Excerpt provided:
# Spring.....and now it begins!



## MacDaddy55 (Aug 19, 2008)

The Pioneer Meat Packing Co. of Bedford, Wi. is now being built. Free lanced(we were going to do early 30's but ditched that idea. We have worked on buildings, vehicles, rolling stock and accessories. Now is the time to strike. 4x8 with enough room to expand into two different themes...rural/farm/cattle land....and small Midwest township. Went to Local Building Supply and got 1' white foam board for $6.00 and mapped out our sectional track and building placement and we will put down cork roadbed(the combination of foam and cork really makes for quiet running just the clickety clack. My son gets the wiring job as we want all the buildings lit for night operation pre drilled holes and the underside of the table diagramed for the wiring. The plant takes up a huge amount amount of acreage so we went scaveging for plywood and came up with two additional pieces. The cost of buying benchwork from Sievers of Washington Island(4x8) with risers $180....too steep. Found some aerial views of Meat Packing plants in Minn. Wis. and Iowa so we have condensed the operation. Cleanout section and expanded stock yard will come after we get the first table done. I figure by November we will have it completed(just in time to shut down total operation unless we get the Giant Woodstove fixed,thats a whole different story. Sounds like a long time but between work and My son coming home for a few weekends from College...it will work.:thumbsup:


----------



## Reckers (Oct 11, 2009)

I'm impressed. You sound like you're gonna be finished waaay before I even get started!


----------



## flyboy2610 (Jan 20, 2010)

If you plan on doing any below grade scenery work, be advised that that white Styrofoam bead board is very messy when you try to cut it. It is not very strong either. If not too late, you may consider replacing it with pink or blue foam insulation board.


----------



## tjcruiser (Jan 10, 2010)

Hey MacD,

Great stuff ... how very nice that you and your son are tackling this project together! :thumbsup:

Once the meat packing plant is up and running, I assume you'll be sending out some thick, juicy Angus steaks to all forum members?!?

(Good tip from FlyBoy ... you don't want to be carving into that white "pellet" foam ... stick with the pink stuff if you have any carving in mind.)

Have fun!

TJ


----------



## MacDaddy55 (Aug 19, 2008)

*Not to WORRY!*

Yeah Guys,
The white foam has been addressed already seeing that this is a pretty flat setup to begin with. The next table will have Pink insulation and more detailed hills, woods, and farmland.....a river going through our town of Bedford....it will happen? We pretty much planned this out about four years ago and now its gone from planning to implementing. Those thick Juicy Angus steaks are no longer the expensive beasts anymore.....Steaks on the grill for Easter yum yum:laugh:


----------



## bradimous1 (Mar 3, 2010)

thats pretty funny Mac... I am not sure if you are aware, but their was another thread on this forum that mentioned they were discontinuing to make the pink stuff... my home depot still has plenty of it and I have no idea what the time frame of them discontinuing it is.

the packing plant looks amazing, great work!!!


----------



## Big Ed (Jun 16, 2009)

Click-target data
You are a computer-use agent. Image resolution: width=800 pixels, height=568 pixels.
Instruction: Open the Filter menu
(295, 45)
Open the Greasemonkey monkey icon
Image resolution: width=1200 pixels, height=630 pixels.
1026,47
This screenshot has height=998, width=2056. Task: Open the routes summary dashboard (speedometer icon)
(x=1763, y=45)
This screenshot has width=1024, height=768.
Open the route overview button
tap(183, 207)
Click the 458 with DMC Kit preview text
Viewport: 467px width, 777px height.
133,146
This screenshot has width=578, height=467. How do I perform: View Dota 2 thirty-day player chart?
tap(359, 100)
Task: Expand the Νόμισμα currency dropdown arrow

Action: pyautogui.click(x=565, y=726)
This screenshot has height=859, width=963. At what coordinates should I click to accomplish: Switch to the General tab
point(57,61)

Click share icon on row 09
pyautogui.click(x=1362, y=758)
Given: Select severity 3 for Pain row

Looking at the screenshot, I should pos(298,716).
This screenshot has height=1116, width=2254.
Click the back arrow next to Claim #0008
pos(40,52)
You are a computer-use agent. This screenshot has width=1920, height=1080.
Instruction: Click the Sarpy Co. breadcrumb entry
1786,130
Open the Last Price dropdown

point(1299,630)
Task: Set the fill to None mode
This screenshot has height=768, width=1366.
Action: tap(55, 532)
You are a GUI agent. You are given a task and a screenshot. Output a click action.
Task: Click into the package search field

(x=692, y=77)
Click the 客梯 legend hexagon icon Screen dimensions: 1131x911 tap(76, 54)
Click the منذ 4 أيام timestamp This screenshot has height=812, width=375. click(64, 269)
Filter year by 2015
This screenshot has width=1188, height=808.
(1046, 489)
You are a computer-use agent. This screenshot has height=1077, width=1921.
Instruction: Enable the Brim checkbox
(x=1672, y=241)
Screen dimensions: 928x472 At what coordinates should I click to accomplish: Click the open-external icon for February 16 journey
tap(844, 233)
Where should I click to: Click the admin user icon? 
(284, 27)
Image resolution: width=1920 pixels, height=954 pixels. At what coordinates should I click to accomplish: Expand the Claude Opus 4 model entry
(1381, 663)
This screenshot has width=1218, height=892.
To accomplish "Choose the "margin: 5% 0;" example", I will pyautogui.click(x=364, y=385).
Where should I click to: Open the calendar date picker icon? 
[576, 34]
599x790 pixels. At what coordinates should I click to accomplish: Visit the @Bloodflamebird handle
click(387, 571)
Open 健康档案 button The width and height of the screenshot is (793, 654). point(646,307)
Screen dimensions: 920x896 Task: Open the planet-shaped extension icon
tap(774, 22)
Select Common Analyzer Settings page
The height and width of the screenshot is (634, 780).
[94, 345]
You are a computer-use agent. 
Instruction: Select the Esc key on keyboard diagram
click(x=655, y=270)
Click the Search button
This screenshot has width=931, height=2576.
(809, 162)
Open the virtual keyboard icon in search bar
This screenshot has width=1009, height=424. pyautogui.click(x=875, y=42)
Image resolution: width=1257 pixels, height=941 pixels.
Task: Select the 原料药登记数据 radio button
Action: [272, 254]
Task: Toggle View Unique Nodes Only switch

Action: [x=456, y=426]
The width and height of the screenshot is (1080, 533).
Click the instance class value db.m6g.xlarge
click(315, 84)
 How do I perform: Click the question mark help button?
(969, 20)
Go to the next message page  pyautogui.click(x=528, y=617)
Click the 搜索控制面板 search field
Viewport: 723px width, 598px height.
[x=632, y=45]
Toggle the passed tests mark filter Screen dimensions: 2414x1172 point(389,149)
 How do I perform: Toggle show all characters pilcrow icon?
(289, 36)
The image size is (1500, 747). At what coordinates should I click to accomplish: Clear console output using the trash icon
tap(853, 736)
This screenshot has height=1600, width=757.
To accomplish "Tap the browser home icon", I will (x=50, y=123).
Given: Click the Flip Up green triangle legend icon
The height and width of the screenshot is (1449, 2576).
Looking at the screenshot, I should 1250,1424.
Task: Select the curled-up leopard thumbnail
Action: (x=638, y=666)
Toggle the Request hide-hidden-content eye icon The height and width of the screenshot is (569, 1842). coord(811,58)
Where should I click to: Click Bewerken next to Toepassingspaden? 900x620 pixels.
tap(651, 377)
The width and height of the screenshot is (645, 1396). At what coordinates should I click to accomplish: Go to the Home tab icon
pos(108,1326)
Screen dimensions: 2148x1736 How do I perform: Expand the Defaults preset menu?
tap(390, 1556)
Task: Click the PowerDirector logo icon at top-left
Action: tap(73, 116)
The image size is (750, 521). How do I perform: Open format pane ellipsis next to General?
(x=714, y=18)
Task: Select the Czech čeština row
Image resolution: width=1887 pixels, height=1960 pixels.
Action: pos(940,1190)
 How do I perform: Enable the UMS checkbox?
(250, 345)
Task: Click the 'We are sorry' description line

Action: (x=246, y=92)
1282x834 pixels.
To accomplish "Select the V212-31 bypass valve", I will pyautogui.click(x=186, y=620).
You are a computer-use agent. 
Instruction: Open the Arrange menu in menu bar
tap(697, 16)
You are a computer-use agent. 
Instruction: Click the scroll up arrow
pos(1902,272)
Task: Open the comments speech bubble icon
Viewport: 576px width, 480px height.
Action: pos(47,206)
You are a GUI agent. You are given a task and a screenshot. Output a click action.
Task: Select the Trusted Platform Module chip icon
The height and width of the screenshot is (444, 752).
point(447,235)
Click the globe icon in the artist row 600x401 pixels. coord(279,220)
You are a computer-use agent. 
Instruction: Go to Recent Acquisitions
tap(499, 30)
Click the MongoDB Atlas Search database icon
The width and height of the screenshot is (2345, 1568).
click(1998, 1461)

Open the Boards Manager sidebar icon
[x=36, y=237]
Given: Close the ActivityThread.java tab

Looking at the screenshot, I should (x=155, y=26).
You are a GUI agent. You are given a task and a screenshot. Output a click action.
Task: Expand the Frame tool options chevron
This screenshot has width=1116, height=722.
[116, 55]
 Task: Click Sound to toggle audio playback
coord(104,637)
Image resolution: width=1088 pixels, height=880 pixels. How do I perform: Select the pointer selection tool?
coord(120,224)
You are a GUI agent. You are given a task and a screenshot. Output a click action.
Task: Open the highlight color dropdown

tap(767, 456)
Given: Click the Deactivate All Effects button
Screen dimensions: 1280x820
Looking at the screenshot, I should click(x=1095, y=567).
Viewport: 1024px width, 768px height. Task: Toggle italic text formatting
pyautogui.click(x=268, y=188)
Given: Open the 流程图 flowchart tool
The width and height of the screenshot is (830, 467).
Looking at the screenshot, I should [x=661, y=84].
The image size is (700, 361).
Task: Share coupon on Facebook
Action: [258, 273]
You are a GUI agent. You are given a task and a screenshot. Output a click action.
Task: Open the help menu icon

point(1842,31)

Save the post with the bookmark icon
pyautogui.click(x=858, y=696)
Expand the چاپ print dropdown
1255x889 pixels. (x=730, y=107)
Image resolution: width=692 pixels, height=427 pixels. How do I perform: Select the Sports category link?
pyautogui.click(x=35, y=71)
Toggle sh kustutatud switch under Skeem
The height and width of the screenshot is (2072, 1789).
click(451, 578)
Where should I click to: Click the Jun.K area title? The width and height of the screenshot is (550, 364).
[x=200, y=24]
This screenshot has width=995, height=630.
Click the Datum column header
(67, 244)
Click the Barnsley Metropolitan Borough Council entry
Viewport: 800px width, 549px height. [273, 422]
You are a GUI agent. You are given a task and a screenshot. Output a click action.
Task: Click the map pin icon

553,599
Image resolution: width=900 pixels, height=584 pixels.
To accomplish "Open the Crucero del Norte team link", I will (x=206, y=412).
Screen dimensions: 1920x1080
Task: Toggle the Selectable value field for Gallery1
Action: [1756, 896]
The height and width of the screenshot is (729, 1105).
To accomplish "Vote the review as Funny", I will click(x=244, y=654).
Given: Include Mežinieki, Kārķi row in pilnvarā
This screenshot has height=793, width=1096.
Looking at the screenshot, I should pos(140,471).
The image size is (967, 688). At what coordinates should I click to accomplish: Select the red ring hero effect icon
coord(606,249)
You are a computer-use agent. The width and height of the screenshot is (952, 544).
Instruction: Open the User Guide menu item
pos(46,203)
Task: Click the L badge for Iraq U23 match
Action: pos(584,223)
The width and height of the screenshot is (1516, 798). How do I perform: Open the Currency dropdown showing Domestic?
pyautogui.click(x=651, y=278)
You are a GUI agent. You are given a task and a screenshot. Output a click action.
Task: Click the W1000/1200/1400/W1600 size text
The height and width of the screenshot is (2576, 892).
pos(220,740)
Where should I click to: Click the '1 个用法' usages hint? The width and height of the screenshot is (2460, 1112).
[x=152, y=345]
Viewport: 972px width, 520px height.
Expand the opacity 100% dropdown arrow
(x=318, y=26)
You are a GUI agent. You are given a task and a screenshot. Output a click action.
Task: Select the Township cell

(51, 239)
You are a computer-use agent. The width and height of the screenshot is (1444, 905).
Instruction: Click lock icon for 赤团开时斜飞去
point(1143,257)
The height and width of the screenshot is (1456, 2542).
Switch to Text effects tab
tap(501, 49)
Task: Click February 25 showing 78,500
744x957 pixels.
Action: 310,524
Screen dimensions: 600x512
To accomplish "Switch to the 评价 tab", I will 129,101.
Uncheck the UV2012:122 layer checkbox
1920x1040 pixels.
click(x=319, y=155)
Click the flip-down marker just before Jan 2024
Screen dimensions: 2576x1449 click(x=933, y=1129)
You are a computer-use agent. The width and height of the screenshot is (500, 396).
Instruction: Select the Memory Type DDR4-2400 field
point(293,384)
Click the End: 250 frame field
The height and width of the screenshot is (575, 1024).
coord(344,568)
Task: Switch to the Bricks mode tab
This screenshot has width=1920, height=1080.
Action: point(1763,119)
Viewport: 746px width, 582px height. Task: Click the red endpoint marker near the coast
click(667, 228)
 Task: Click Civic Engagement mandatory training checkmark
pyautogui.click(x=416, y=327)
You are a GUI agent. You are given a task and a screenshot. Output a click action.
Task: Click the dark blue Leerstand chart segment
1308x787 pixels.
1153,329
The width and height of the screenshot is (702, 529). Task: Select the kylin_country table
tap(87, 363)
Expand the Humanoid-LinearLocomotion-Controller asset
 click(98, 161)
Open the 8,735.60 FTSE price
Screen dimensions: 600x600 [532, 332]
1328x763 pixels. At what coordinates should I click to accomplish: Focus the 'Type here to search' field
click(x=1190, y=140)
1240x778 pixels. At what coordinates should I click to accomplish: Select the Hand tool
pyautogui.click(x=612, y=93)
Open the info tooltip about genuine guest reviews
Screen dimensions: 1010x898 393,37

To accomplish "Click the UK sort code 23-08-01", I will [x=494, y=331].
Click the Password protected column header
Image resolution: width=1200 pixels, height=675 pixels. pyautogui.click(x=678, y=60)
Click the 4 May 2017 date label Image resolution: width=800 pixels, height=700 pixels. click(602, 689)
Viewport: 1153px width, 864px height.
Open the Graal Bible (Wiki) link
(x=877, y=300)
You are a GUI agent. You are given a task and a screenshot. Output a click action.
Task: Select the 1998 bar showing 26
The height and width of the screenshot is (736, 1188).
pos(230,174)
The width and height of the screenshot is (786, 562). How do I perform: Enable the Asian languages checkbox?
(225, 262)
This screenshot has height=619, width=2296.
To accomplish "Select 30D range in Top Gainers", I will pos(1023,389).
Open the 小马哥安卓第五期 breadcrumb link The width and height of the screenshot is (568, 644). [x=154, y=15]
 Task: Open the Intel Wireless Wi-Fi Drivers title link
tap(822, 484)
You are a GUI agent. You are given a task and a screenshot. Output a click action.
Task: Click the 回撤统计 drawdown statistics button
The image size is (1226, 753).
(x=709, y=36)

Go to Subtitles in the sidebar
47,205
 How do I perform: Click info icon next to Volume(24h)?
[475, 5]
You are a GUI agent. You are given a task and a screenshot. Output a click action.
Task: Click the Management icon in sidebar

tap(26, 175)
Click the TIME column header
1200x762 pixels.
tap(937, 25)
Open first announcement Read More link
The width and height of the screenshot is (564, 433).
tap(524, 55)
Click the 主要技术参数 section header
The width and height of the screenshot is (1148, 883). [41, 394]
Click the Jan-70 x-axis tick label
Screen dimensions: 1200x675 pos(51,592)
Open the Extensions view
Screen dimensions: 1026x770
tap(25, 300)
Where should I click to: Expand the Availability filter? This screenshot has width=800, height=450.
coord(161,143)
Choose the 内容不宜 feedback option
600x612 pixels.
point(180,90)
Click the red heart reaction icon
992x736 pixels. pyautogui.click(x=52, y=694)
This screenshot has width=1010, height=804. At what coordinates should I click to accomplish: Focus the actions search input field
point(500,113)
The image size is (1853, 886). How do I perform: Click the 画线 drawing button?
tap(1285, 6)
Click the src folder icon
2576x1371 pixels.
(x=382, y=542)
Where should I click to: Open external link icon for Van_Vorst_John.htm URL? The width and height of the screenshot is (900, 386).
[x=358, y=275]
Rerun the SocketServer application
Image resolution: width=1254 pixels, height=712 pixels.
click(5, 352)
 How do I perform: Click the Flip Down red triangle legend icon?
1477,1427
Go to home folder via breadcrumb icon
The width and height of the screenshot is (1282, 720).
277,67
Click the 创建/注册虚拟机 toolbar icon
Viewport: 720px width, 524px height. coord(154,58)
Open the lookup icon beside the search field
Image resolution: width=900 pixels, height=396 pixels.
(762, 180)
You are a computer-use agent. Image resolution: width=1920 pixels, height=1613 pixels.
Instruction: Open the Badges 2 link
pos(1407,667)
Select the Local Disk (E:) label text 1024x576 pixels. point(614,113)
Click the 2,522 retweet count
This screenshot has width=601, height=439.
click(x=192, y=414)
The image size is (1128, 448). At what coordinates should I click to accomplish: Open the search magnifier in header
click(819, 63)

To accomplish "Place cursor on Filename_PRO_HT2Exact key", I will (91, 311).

What the task asks: Reproduce verbatim the portion of the forum thread on the meat packing plant layout from "## flyboy2610 (Jan" up to and including "(Jan 10, 2010)".

Worked answer:
## flyboy2610 (Jan 20, 2010)

If you plan on doing any below grade scenery work, be advised that that white Styrofoam bead board is very messy when you try to cut it. It is not very strong either. If not too late, you may consider replacing it with pink or blue foam insulation board.


----------



## tjcruiser (Jan 10, 2010)